Abri o livro. A história começava apresentando uma garota chamada Elizabeth. Uma princesa de... Vralgongard? A cidade apresentada no livro era bem parecida com Vralgongard, e havia até uma seção dedicada à floresta negra e à montanha de fogo. Elizabeth era uma princesa guerreira, porém presa em seu castelo, impedida de sair por conta de seu status. Ela tentava de tudo para fugir e se aventurar, porém seus planos sempre acabavam frustrados, e quando ela finalmente achava que conseguiria, uma guerra começa e a cidade fica sitiada. O tom do livro era pessimista, mas ao mesmo tempo engajante de uma forma sutil, e a protagonista...

Quando percebi, já havia lido três capítulos. Livros podem ser interessantes, afinal. Ergui meus olhos da página. Alice me encarava com expectativa.

— A história parece interessante - eu disse, simplesmente.

— Você lê rápido assim?

Ops. Eu havia esquecido por um momento que eu não podia parecer suspeita.

— Eu... - uma plebeia não deveria sequer saber ler, mas lá estava eu, lendo capítulos inteiros em menos de cinco minutos. Zhar, pensei, suas aulas acabaram sendo uma faca de dois gumes. — hããã... eu meio que preciso ler rápido porque... eu trabalhei bastante no porto?

— Ah - ela disse. minha explicação frenética pareceu surtir efeito - enfim, eu gosto muito dos livros de Azfar, porque eles... eu...

Ela se identifica com a protagonista. Uma princesa que não pode sair, uma mera ferramenta para os poderosos usarem. Alice... de repente me lembrei. No dia que a conheci, nos escondendo dos atormentados no cemitério.

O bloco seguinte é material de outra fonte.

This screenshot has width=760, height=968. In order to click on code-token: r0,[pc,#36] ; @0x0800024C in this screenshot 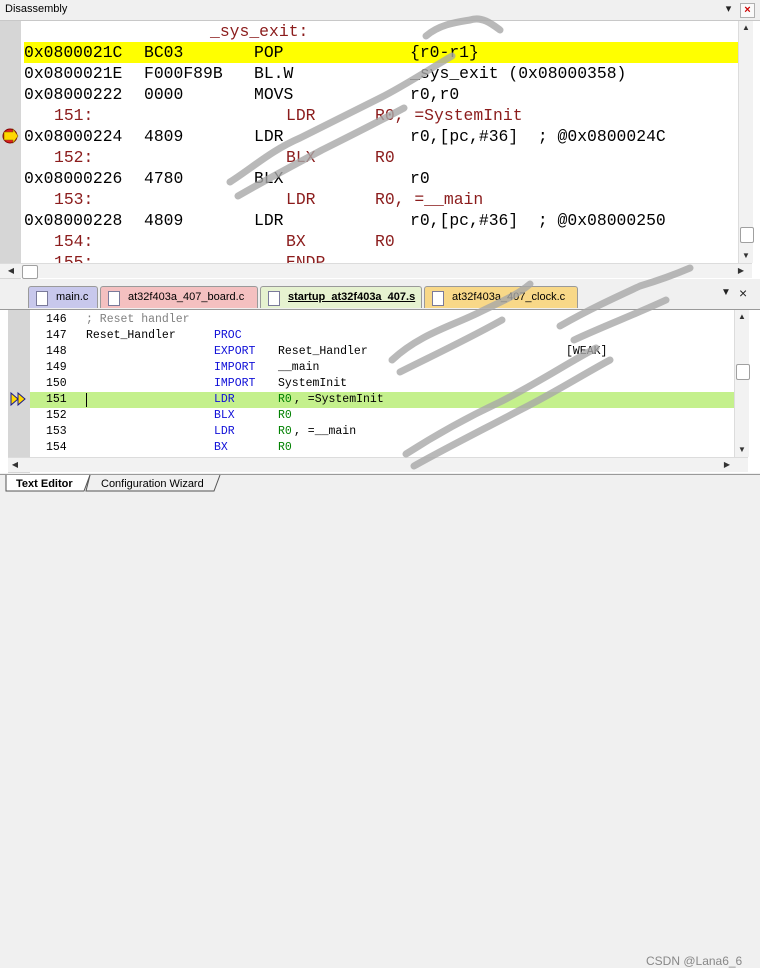, I will do `click(538, 136)`.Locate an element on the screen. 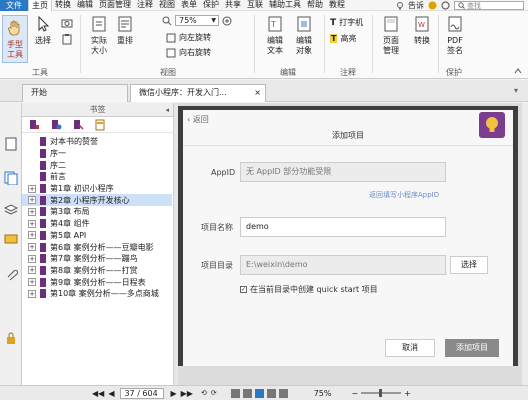 The width and height of the screenshot is (528, 400). snapshot-button is located at coordinates (67, 24).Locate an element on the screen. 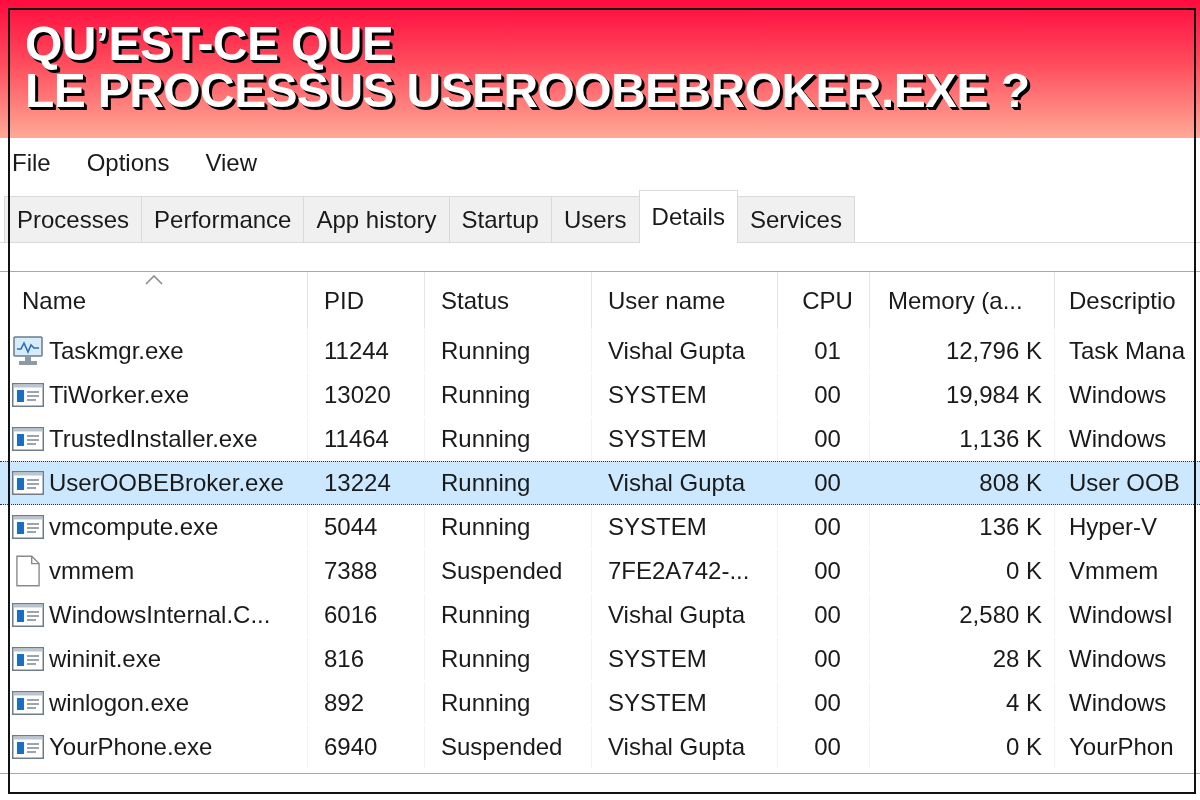  column-header: PID is located at coordinates (366, 300).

Eu só...— Ela dissera - Queria ver como a cidade era antes de... Antes de...— sua expressão era tão triste e apática... Resignada.

Alice... Você...

— Você está morrendo de novo. - A voz súbita e mordaz da garotinha me fez pular. - Foram quantas vezes essa semana?

Lá estava ela, equilibrando-se sobre o pedestal, pisando nas cartas de Vraal como um estranho pássaro molhado em um poleiro de mármore, descolorida, apagada, como se fosse parte de um rascunho rabiscado às pressas.

A água fluía das dobras de seu vestido preto, e penas de corvo se desprendiam do seu cabelo feito de pura escuridão. A sua pele já não tinha mais cor, e ao seu redor, o mundo era preto e branco, como tinta no papel.

— Já que você não entendeu ainda - ela falou, e sua ira me fez tremer - eu vou ter que desenhar.

Seus olhos cravaram uma vala em minha alma. Eles eram abismos profundos e insondáveis, totalmente negros. Subitamente, eu me senti minúscula, impotente, como um grão de areia em um vasto deserto. Ela não era humana. Ela não era algo que eu podia sequer chegar perto de compreender.

— Drania, emissária da morte - ela ergueu a mão, e o mundo ruiu, explodindo em poeira e fumaça - eu vou te mostrar como o mundo acaba.